What It Means to Start?

To start the path means you are choosing to work toward memorizing all 150 Psalms and pursuing mastery in Brazilian Jiu-Jitsu with the long-term goal of black belt. This is a commitment to grow in discipline, humility, and perseverance before God.

The 150 Brotherhood recognizes only two ranks. Initiates are men who have taken up the calling to train in Scripture and Jiu-Jitsu. Warrior Monks are those who have completed the lifetime trials: the full Psalter recitation and the Warrior Kumite. When you sign up, you are not joining a club. You are simply declaring that you have chosen this path.

Who This Path Is For

This path is for men who want to be shaped by Scripture rather than opinions, and who are willing to embrace long, slow mastery instead of chasing quick results. It is for men already training in Brazilian Jiu-Jitsu or willing to begin, and for those who desire to grow into steady, dependable, God-fearing men. This is not a path for spectators, consumers, or anyone seeking status; it is for men who are ready to sweat, memorize, struggle, and grow.

Sign Up as an Initiate

When you are ready, you can fill out the Initiate Sign-Up form. Submitting the form marks the moment you formally begin the path, adds you to the monthly newsletter, and allows us to send you updates about future trial events and Certification Days. Signing up does not mean you have “arrived.” It simply declares, “I am in. I am training.”

Commit to the Psalms

Start with Psalm 1.
Read it, pray through it, and begin committing it to memory. Then move forward through the Psalms, slowly and honestly. There is no set pace. The goal is mastery over years, not speed over weeks.

Commit to Jiu-Jitsu Training

If you already train BJJ, deepen your commitment.
If you do not train yet, find a reputable academy and start as a beginner. The long-term goal is black belt–conceptual level mastery, shaped by humility and discipline on the mats.

Train in Private Faithfulness

Your training happens in your own world: your home, your church, your gym. No one from the Brotherhood is watching or checking on you. This path is proven in what you choose to do when no one else sees.

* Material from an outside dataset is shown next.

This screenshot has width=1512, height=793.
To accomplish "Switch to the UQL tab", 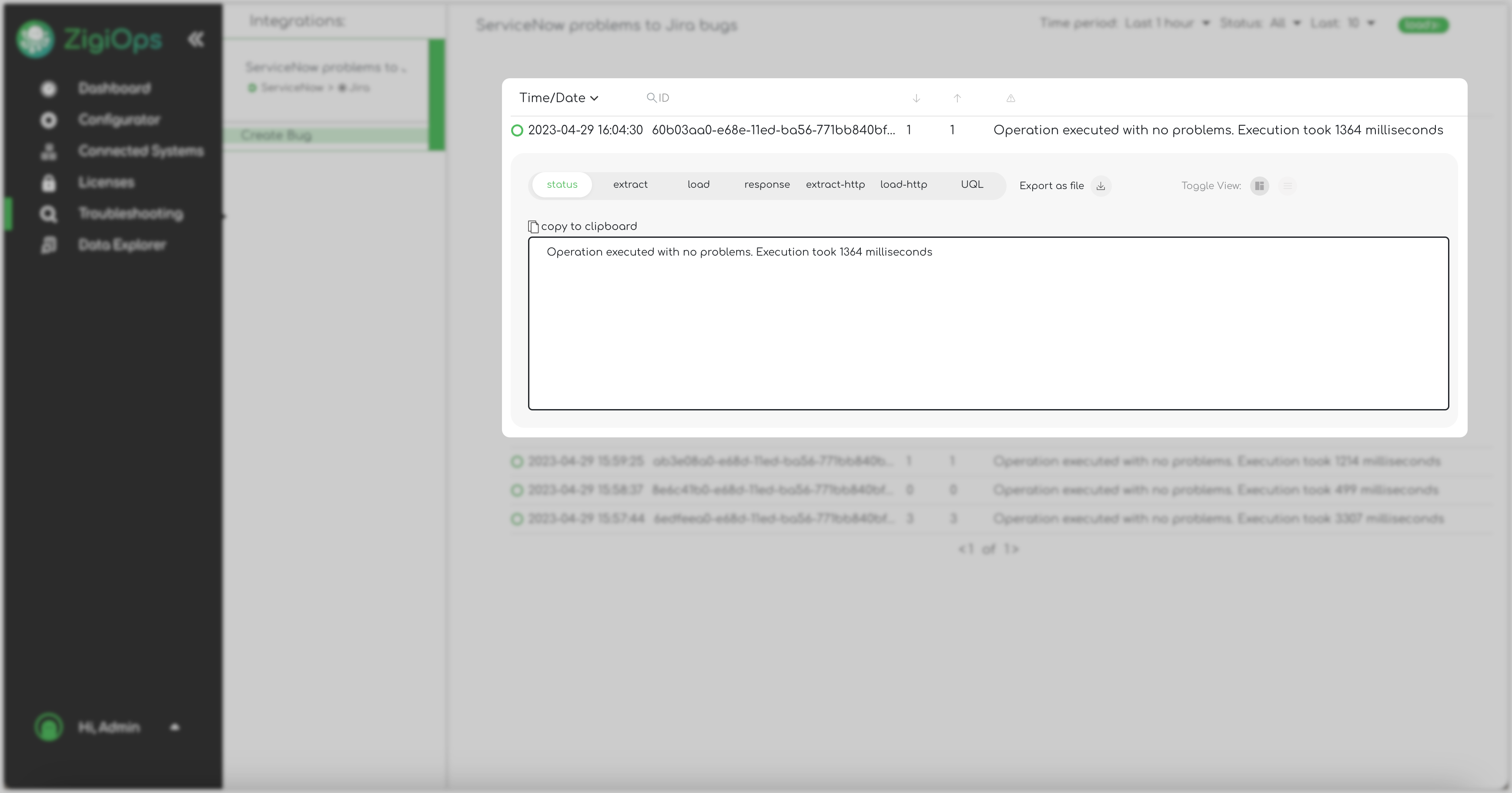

Daily 30-Minute Plan for Memorizing the Psalms

Memorizing Scripture becomes far less intimidating when you follow a clear daily rhythm. With just 30 minutes a day, you can steadily commit the Psalms to memory in a way that is sustainable and effective. According to recent estimates, the global average screen time per person is now over 6 hours and 38 minutes each day, proving that time is not the barrier. Direction is.

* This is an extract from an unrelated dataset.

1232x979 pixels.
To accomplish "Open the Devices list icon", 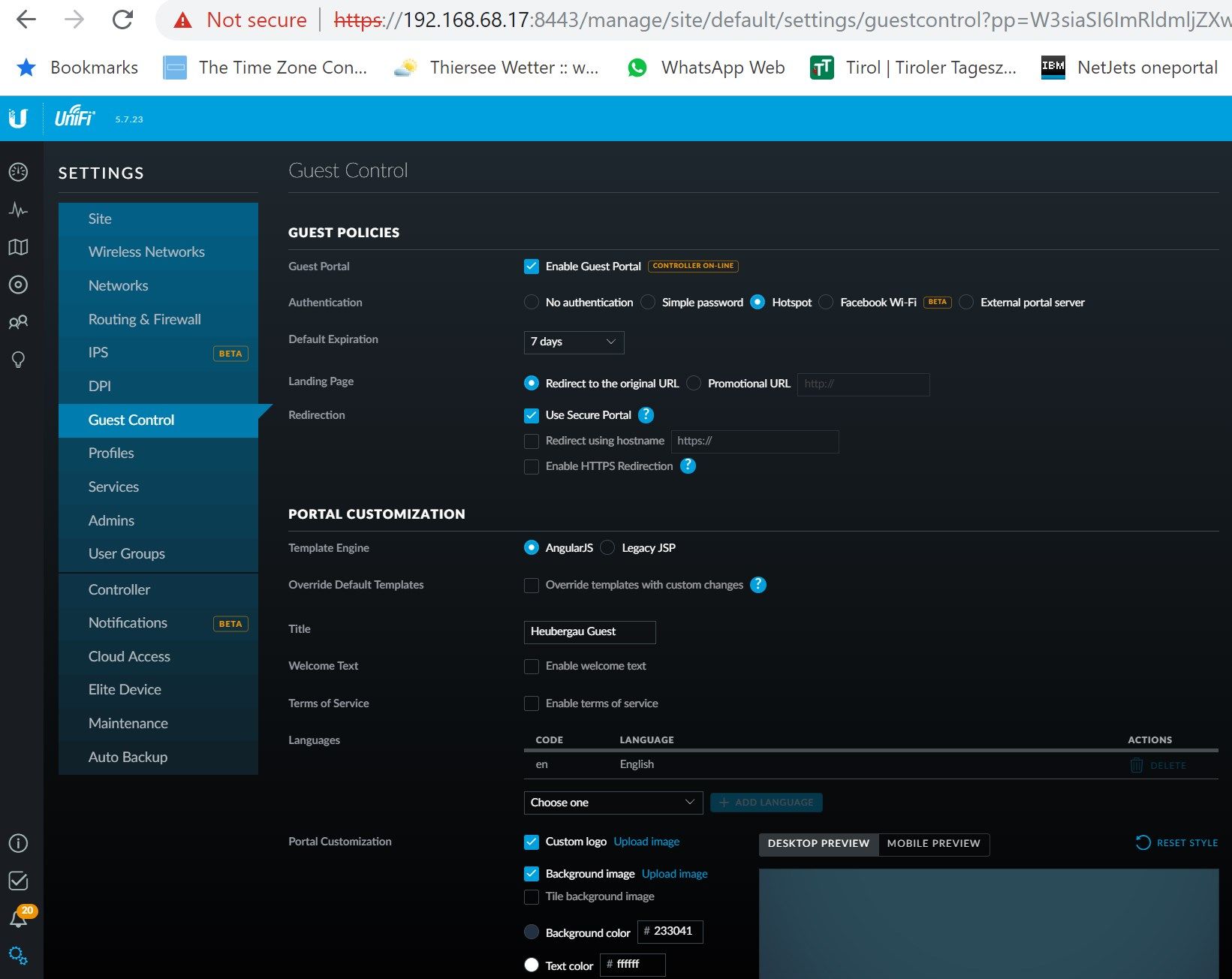I will [x=18, y=285].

Each day begins by reading the entire psalm aloud to hear its flow and rhythm. After reading, divide the psalm into three or four natural sections. Working in small sections makes memorization much easier. Spend the next fifteen minutes focusing deeply on one section at a time. Read it slowly, turn away from the page, attempt to recite it, check your accuracy, and correct mistakes. When you can recite it cleanly twice, move to the next section.

Once the memorization portion is finished, recite all the sections you learned that day in order. This binds the text together and helps it take root. Before ending your session, spend five minutes reviewing the psalm you memorized the day before by attempting a full recitation and fixing any errors that surface.

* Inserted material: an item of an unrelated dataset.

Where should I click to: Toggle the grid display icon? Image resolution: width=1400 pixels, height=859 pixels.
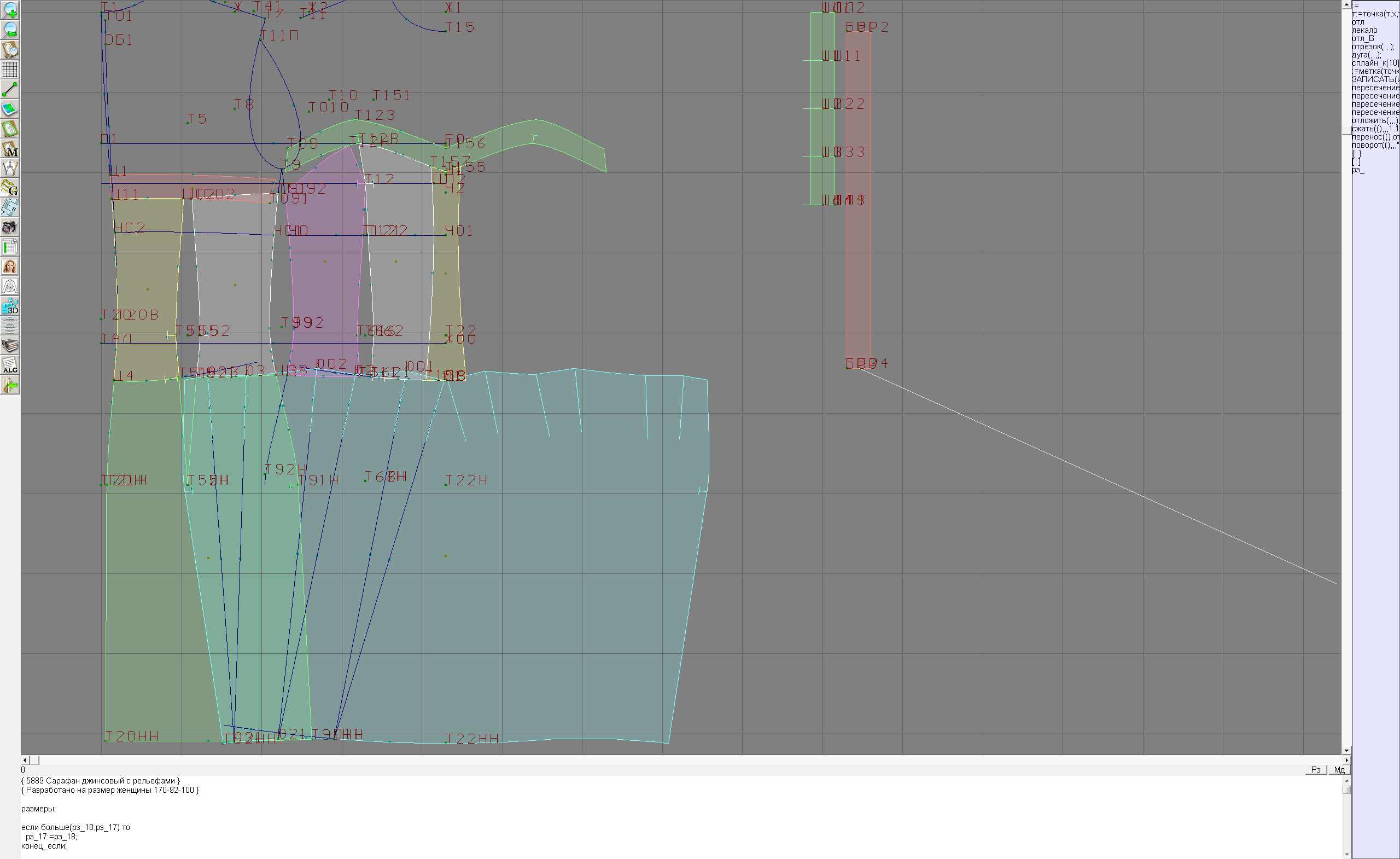[10, 69]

Once each week, set aside a short review session to revisit everything you memorized in the past several days. This pattern, known as spaced repetition strengthens long-term memory by reviewing the text at strategic intervals instead of relying on one long session.

This simple thirty-minute structure keeps you moving forward every day, allowing the Psalms to sink deeply into your mind and become a steady part of your inner life.

When You Are Ready for the Trials

There is no fixed timeline for when a man should attempt the trials. When you believe you are nearing readiness, you simply watch for information about Certification Day in the monthly newsletter, complete the application describing your current BJJ level, your progress in memorizing the Psalms, and the reasons you believe you are prepared, and then wait for confirmation on whether you are invited to test.

The trials themselves are completed only once in a lifetime. The Psalter Trial requires a man to recite all 150 Psalms from memory, and the Warrior Kumite challenges him to endure sixty minutes of continuous rolling with rotating partners. Only when both trials are completed does a man become a Warrior Monk.